We've been paying our obligations with debt for the past decade. Look at the chart below of the debt to GDP ratio--it has skyrocketed as GDP has inched higher while debt has exploded. (Remove the fictitious "growth" in GDP and the picture worsens significantly.)





Recall that the federal, state and local governments pay interest on all the money they borrow to fund deficit spending, i.e. every dollar spent above and beyond tax revenues. All that interest is an increasing obligation that must be paid in the future.
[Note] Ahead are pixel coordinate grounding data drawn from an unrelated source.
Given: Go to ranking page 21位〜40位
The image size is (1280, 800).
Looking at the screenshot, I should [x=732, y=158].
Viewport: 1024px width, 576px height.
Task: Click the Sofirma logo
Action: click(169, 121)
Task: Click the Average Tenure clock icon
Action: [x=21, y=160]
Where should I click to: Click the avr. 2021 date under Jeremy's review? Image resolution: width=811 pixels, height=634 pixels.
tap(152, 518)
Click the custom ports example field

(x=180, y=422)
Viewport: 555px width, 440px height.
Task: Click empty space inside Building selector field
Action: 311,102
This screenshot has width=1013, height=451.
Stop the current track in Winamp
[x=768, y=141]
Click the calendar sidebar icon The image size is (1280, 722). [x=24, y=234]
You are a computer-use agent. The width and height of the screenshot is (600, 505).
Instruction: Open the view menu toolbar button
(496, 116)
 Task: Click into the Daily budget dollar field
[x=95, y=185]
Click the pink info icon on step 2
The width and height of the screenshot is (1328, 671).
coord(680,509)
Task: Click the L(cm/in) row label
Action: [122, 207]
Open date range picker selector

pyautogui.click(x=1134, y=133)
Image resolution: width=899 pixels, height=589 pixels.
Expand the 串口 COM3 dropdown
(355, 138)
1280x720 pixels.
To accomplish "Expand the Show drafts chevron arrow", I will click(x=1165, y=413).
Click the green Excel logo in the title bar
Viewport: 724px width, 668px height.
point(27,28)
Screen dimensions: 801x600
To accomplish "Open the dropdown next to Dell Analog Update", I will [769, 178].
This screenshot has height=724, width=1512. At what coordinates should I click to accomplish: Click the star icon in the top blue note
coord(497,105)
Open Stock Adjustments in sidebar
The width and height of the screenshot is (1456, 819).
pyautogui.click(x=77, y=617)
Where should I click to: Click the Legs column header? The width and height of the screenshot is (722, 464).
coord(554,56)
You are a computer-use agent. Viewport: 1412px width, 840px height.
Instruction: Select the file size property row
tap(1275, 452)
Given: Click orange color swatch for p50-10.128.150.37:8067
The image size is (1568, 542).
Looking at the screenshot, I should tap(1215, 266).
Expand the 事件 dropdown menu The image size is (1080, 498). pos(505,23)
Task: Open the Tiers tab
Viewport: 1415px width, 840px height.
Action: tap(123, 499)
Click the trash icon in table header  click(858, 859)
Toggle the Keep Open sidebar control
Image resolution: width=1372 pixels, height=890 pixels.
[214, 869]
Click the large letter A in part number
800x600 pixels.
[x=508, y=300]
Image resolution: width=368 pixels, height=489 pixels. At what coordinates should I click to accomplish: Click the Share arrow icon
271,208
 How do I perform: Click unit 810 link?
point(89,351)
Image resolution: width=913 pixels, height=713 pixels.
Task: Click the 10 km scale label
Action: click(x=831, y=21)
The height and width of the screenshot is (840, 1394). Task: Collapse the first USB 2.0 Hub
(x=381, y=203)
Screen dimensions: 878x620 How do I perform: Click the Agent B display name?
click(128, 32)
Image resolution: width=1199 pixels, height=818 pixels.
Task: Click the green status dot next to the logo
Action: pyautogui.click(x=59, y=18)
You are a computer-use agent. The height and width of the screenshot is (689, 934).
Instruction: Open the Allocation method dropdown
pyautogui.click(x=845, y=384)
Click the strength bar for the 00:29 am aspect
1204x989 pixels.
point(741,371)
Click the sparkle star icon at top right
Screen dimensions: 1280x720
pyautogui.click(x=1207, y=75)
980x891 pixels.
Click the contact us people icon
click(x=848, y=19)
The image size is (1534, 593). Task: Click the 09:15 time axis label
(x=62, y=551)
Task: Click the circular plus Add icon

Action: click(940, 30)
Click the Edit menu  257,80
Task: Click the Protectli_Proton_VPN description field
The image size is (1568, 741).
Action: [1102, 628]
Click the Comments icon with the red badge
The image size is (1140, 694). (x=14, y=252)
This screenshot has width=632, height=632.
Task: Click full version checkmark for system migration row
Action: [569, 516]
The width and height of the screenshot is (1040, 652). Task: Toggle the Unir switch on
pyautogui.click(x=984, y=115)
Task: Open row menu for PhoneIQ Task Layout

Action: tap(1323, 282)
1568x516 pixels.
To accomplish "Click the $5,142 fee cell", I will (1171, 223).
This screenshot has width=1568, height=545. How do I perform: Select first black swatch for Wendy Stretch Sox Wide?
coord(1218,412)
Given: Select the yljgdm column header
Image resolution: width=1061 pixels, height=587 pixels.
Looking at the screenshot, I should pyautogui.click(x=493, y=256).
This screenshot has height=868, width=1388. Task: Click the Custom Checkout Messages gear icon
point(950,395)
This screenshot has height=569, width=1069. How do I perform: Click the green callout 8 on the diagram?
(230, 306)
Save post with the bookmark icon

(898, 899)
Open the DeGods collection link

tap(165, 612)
Borrowing more to pay interest increases the interest payments due in the future--a classic self-reinforcing runaway feedback loop.

Politicians get re-elected by increasing entitlements and obligations without regard to how they will be funded. "Growth" will effortlessly take care of everything--that's the centerpiece assumption of all conventional economics, free-market, Keynesian and socialist alike.

The obligations that have been promised are expanding at a nearly exponential rate, as healthcare costs continue to soar and the number of government pensioners is rising rapidly. This chart illustrates the basic dynamic: the tax revenues required to fund these obligations are far outstripping the income and wealth of the bottom 95% of the populace.




Consider this chart of real GDP per capita, i.e. per person. Real GDP is adjusted to remove inflation from the picture, so this is supposed to be "real growth." How many people are demonstrably 19% better off than they were in 2000?


Here's the uncomfortable reality: the means to pay all these future obligations-- the real-world economy, and the wealth and income of the vast majority of the populace-- are far too modest to fund the fast-expanding obligations,which include interest due on the ever-increasing mountain of public and private debt.




Put these dynamics together and you get one outcome: the federal government cannot possibly pay all its obligations out of tax revenues nor can it raise taxes high enough to do so without gutting tax revenues via a recession.

The only way to pay all these future obligation is by creating new money, which in a stagnant, dysfunctional economy can only reduce the purchasing power of the currency, in effect robbing every holder of the currency of wealth and income.

Here's the end-game, folks: Venezuela. The nostrum has it that "the government can't go broke because it can always print more money." True, but as the wretched populace of Venezuela has discovered, there is a consequence of that money-creation to meet obligations: the destruction of the currency, and thus the wealth and income of everyone forced to use that currency.